We didn’t check any of the BMW models as they switched their entire lineup for 2018. Same goes for all JLR (Jaguar Land Rover) and Minis. We also tied off other brands that have fully switched this year, including Alfa Romeo, Chrysler, Dodge, GMC, Jeep, Lincoln and VW.
We could only find two holdouts, and not surprisingly they are Mazda and Mercedes. The latter makes sense, as there was quite a controversy over the new refrigerant more than 5 years ago that included MB recalling 432 SL-Class yf vehicles through US dealers back in 2012. And now that EPA’s MY2021 cutoff has officially been revoked, there’s a real possibility that we may not see Mercedes use yf in the States for many years (if ever). As it stands now the only reason they would want (or need) to switch is if they really need the CO2 credits (which most manufacturers of large, heavy vehicles with big engines need to meet EPA targets). But Daimler is in a unique position as they build some of the most expensive, high-end luxury vehicles in country, and as such they command a premium which likely includes a few dollars to “purchase credits” from other OEMs who have extra to sell (such as those who focus on smaller, lighter, more fuel-efficient vehicles with smaller engines, hybrids and/or BEVs). Mazda on the other hand is just exactly that. 2019 Mazdas average 28.2 mpg with their lowest (CX-9) getting 23. Meanwhile MB models average only 20.9 mpg. And with both around 2% market share, you’re not dealing with huge offsets anyway.
Acura converted ILX, MDX and RDX production over to yf, but not all variants. MDX hybrids still use R-134a with ND-OIL11 (POE). And now that Honda uses yf in the HR-V, they have only to change the Fit to complete their lineup.

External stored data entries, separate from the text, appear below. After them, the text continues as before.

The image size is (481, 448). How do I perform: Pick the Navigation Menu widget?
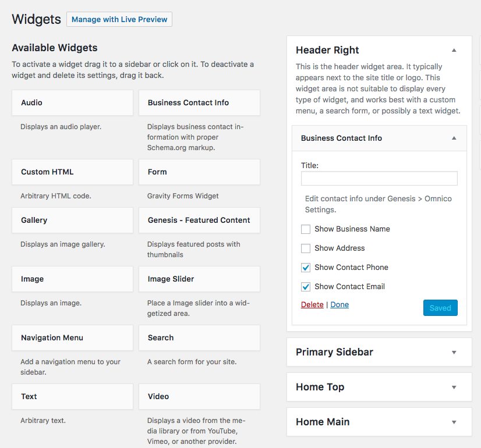click(72, 337)
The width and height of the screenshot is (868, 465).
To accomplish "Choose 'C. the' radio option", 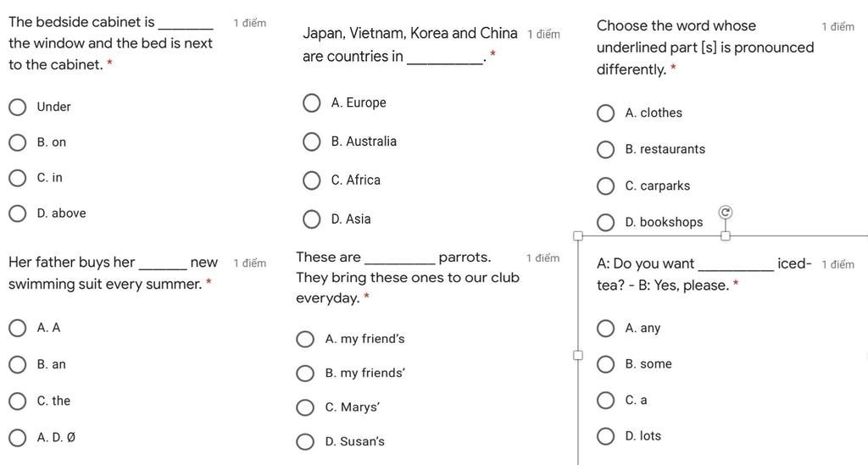I will [x=17, y=401].
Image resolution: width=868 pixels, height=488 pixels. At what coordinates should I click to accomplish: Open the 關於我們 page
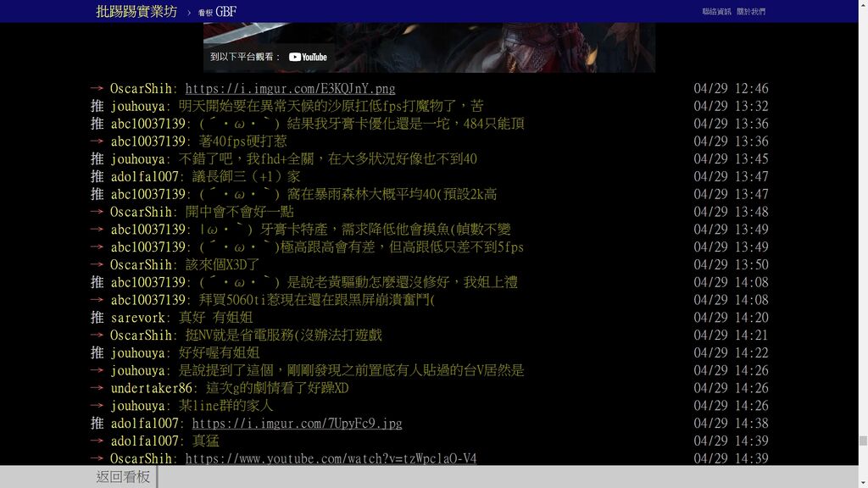click(x=750, y=12)
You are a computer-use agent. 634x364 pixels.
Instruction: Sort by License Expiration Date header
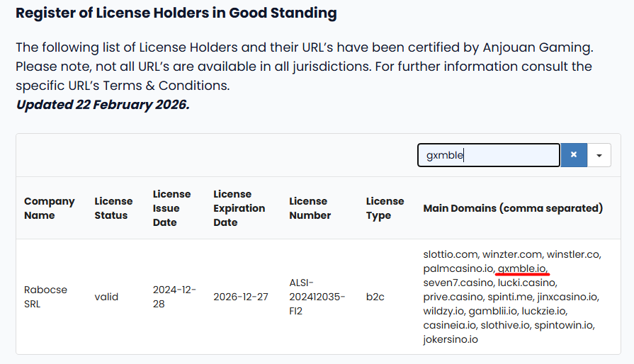tap(239, 208)
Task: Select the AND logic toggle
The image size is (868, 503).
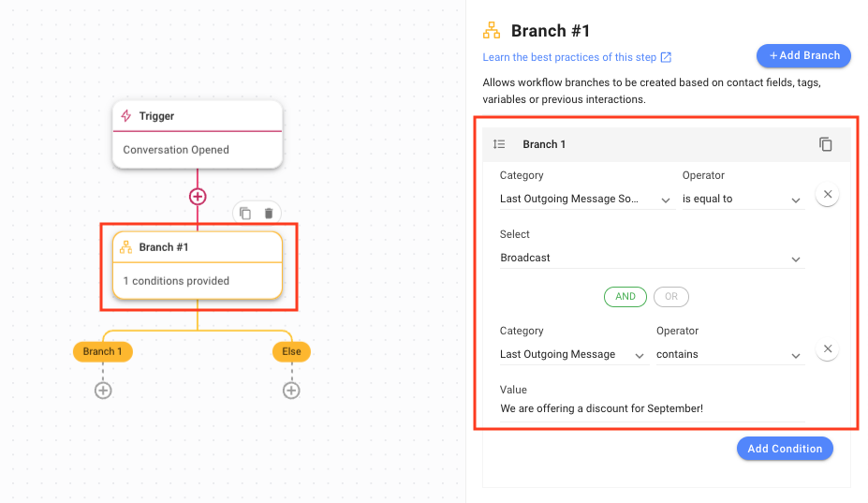Action: click(x=625, y=297)
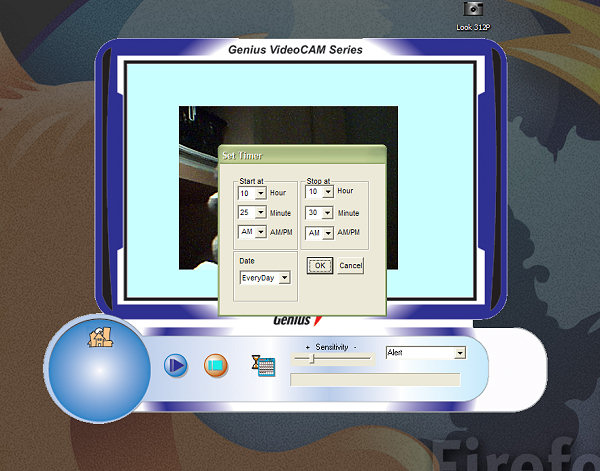Click the empty status field under Sensitivity
Image resolution: width=600 pixels, height=471 pixels.
tap(374, 380)
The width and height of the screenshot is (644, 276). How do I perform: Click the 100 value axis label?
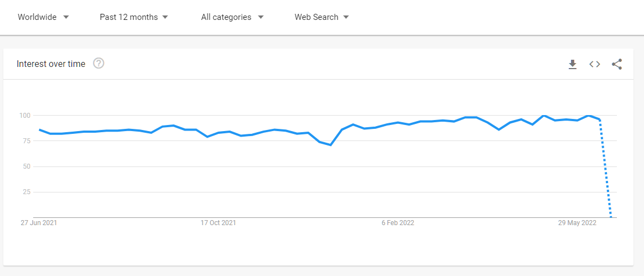click(x=25, y=116)
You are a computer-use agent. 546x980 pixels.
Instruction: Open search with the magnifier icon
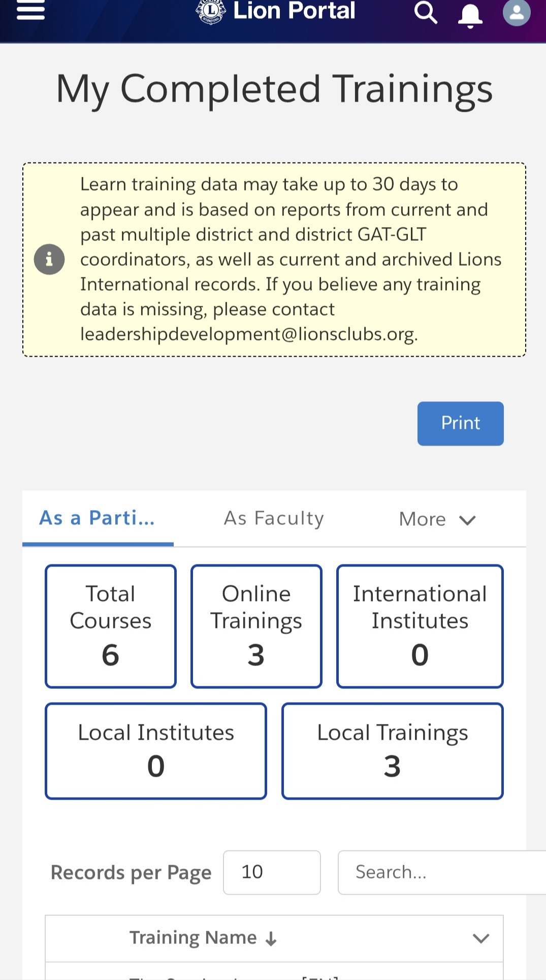[426, 12]
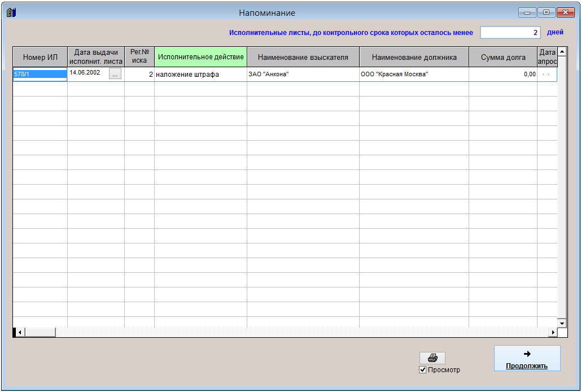Click the horizontal scrollbar left arrow

[x=20, y=333]
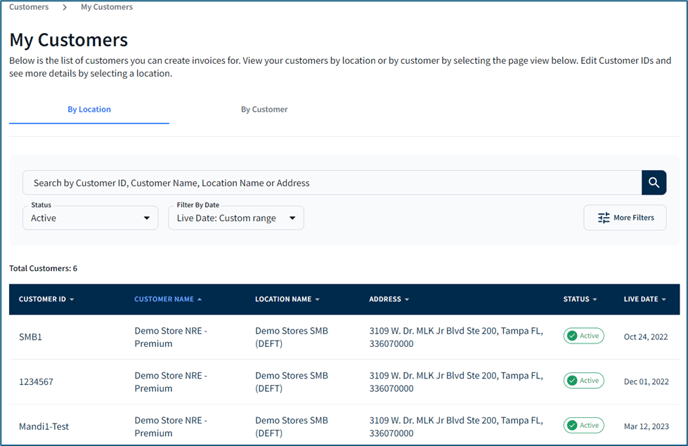The width and height of the screenshot is (688, 446).
Task: Select the Mandi1-Test customer row
Action: (x=344, y=425)
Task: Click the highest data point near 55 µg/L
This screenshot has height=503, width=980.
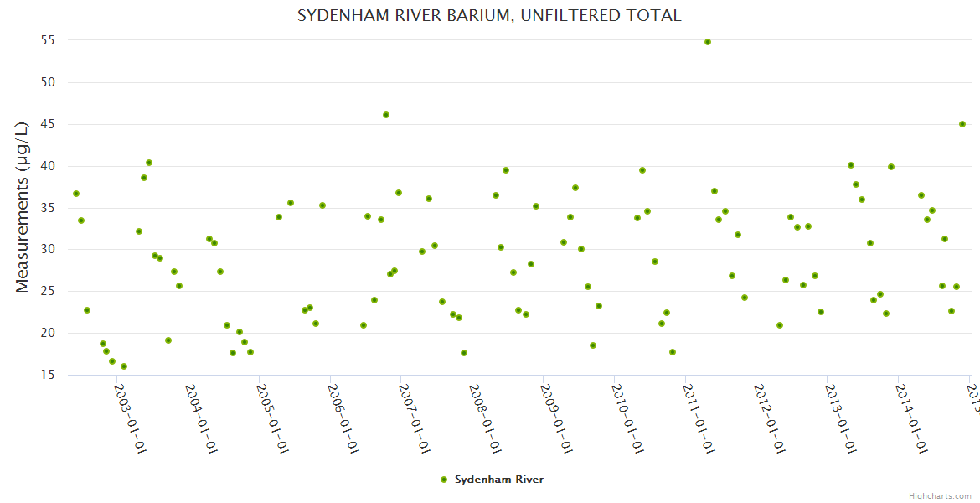Action: (708, 42)
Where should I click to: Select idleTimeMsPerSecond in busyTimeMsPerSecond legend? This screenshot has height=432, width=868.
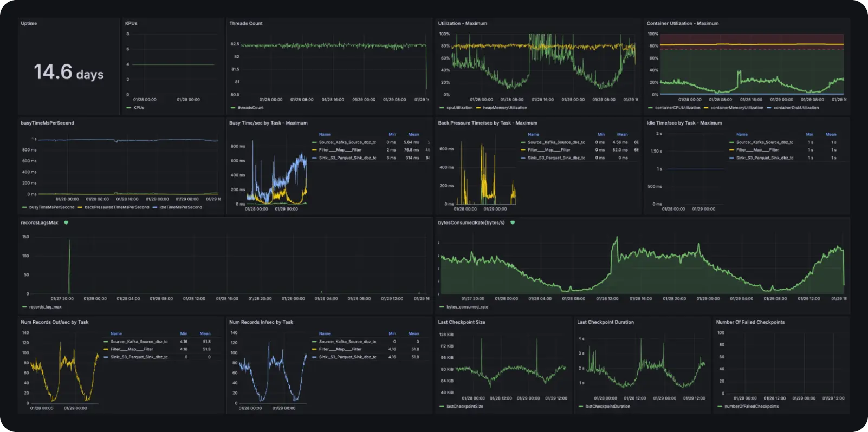pyautogui.click(x=180, y=207)
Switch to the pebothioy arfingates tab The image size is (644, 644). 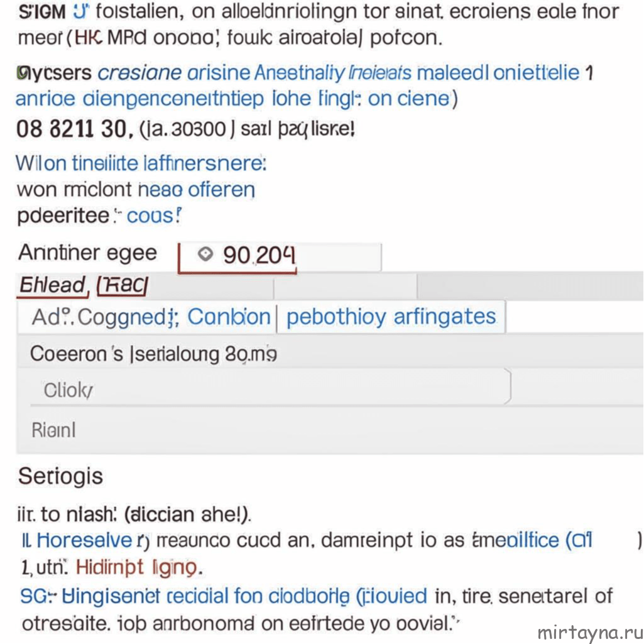391,317
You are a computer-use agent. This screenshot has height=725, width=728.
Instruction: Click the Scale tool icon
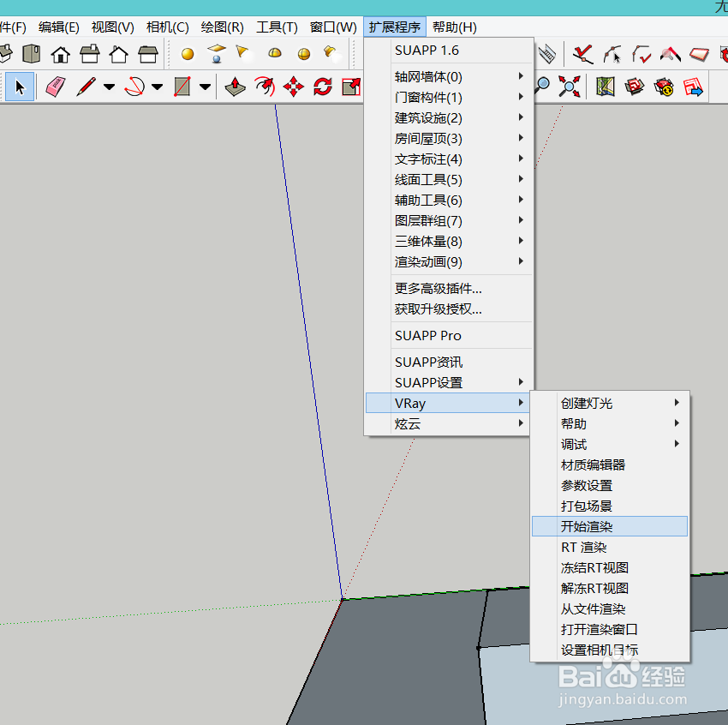[x=350, y=87]
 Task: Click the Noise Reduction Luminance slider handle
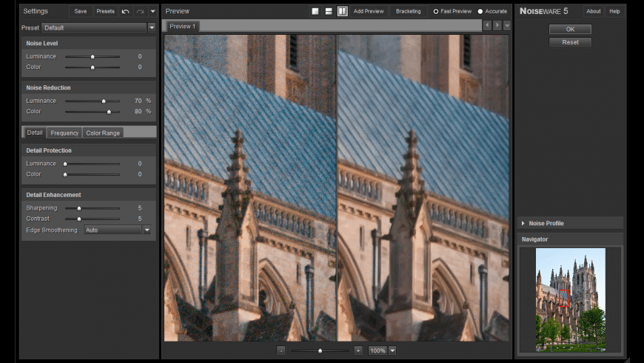tap(104, 101)
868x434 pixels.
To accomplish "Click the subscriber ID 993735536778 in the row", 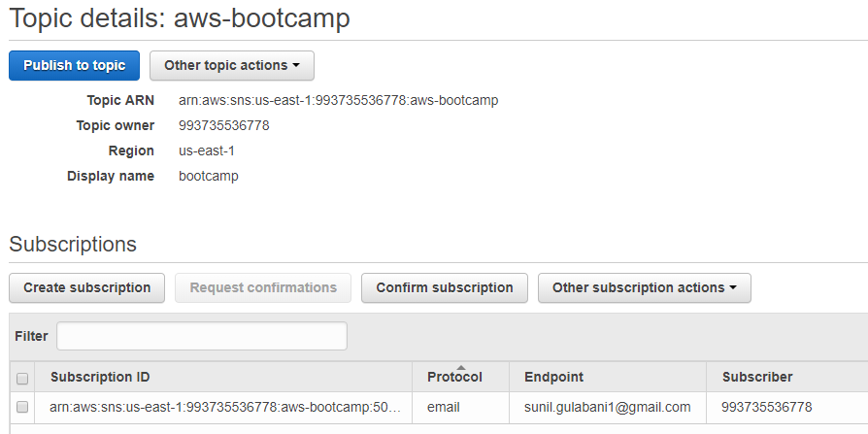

- Hyundai switched a big portion of their systems this year. Santa Fe, Sonata, Tucson, and Veloster now use yf, which gives Hyundai a 2/3 internal majority. And in most likelihood, two of the models we saw with R-134a (Elantra and Santa Fe XL) were probably built right before the factory switch to yf, considering the Elantra GT and Santa Fe base already use it. If that’s the case, they saved hybrid models for last to switch, and as we’ve seen with others, this too makes sense given their added complexity.